Fear of being "seen in a luxury hotel while they are perhaps laying off thousands of people or taking advantage of state aid" is leading to many corporate managers shunning high end hotels according to a senior executive of Hyatt Hotels.
Short of taking a leaf out of Kathy Fuld's playbook, there are few options left for companies under fire for an ever-expanding definition of "corporate excess" but a direct consequence has been a thinning of revenues at higher end hostelry.
The Hyatt executive is sharply pessimistic saying that" the market for luxury hotels would remain depressed through 2010 and recover slowly in 2011". Similarly, as this article notes "the penthouse suite at the Four Seasons New York. With waterfalls on its walls, gold-encrusted furniture, and balconies surveying Manhattan from a perch 52 stories high at $35,000 a night" is verboten.

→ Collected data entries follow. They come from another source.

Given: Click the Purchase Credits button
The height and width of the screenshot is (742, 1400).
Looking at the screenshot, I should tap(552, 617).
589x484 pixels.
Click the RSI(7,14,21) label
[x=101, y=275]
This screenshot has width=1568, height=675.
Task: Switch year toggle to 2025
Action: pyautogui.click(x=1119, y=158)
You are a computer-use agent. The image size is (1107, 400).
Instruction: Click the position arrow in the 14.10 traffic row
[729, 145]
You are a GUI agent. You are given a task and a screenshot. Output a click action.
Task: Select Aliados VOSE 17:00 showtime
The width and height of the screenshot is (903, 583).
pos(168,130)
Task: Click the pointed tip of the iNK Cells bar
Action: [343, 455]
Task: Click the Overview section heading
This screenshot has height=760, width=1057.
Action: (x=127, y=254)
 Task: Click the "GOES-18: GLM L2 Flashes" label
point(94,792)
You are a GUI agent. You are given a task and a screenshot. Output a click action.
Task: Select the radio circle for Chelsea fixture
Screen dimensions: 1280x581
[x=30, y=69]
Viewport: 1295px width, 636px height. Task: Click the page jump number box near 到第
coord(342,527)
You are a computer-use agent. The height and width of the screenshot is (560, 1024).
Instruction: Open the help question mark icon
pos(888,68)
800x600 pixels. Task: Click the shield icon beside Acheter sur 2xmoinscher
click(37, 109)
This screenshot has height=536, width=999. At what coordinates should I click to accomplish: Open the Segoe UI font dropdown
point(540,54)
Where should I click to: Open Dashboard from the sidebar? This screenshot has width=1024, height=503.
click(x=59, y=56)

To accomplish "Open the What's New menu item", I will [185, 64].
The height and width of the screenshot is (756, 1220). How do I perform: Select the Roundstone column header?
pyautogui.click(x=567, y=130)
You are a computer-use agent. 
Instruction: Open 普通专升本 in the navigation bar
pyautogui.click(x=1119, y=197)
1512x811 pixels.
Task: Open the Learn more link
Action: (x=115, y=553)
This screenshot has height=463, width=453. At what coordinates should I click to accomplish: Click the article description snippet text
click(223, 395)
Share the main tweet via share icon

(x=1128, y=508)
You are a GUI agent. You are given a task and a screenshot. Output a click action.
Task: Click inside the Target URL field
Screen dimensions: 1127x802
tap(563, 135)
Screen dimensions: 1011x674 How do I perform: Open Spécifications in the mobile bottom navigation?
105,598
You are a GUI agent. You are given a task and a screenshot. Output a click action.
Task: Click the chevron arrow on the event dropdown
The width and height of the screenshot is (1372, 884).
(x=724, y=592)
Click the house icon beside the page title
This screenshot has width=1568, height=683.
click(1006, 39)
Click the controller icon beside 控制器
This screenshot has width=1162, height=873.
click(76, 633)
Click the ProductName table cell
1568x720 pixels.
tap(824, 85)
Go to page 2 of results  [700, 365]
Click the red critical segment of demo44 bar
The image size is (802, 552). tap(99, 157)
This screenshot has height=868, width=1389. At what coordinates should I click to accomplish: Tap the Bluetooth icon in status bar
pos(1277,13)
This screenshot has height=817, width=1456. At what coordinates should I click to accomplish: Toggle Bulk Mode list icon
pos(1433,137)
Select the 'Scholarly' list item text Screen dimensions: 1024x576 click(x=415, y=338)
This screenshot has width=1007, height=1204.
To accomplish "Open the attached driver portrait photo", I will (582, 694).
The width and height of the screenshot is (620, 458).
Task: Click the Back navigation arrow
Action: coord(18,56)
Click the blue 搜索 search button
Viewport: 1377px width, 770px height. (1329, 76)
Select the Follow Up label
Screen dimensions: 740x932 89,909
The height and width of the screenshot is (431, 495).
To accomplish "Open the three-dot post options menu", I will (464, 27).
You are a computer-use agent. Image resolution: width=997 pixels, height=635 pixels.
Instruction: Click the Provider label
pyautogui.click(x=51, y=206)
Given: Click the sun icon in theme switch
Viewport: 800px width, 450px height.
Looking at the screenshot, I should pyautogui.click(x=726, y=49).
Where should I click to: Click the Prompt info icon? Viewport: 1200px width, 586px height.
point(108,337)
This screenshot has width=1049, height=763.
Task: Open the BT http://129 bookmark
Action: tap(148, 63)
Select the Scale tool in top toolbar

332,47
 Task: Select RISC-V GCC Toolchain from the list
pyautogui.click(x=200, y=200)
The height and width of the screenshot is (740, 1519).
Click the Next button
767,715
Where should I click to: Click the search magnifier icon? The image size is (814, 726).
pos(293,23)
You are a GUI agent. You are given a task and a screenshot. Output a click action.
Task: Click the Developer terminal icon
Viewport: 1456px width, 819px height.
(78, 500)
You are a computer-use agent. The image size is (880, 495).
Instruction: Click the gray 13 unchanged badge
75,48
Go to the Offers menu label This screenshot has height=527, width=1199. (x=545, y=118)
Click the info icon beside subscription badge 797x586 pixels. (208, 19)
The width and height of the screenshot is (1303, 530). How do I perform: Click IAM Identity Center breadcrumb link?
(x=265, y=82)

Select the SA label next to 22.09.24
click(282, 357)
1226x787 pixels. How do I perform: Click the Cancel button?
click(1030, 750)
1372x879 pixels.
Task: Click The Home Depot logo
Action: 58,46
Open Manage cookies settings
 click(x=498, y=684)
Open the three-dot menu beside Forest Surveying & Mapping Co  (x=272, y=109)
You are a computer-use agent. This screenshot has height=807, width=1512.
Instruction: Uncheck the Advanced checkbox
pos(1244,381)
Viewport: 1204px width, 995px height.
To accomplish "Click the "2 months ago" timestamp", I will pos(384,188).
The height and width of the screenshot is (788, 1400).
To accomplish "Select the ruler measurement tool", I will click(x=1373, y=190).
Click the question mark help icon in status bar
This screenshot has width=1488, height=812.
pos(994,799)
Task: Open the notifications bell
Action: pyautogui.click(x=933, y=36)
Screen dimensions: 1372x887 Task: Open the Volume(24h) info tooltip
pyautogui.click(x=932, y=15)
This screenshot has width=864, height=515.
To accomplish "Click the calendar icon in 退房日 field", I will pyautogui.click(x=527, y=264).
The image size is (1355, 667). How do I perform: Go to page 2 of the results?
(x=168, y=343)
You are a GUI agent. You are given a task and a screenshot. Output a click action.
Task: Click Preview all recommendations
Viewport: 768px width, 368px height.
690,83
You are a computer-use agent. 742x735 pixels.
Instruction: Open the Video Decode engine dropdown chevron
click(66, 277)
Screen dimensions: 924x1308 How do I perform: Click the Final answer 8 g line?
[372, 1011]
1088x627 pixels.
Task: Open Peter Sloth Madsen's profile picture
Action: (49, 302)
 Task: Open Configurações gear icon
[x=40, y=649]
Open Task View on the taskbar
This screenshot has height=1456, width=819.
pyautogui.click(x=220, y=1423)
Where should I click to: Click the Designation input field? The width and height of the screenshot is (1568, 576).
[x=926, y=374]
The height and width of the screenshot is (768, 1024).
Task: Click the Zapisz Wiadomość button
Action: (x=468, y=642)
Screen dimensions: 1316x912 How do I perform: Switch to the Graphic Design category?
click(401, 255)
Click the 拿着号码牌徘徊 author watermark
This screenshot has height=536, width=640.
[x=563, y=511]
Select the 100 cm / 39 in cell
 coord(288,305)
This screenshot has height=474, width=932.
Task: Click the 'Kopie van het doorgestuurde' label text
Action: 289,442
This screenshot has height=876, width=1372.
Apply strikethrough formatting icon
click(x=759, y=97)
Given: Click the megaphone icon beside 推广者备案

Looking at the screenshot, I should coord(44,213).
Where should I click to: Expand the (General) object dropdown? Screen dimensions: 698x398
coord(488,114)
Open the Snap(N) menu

Such negativity is not surprising but recent history (the aftermath of 9/11) offers pointers to a sharper recovery from forced austerity. Then as now customers were shunning major brands and boutiques and choosing vanilla hotels that capitalized on the sentiment against luxury by not lowering rates as rapidly as their upper crust brethren.
In the end, Luxury hotel companies now more than ever need to diverse geographically just as Bombardier, the luxury private jet manufacturer did a couple of years ago in moving away from dependence on the US corporate market. Many hotel companies are, in fact, doing just that as exemplified by these companies moving aggressively into India and the Middle East.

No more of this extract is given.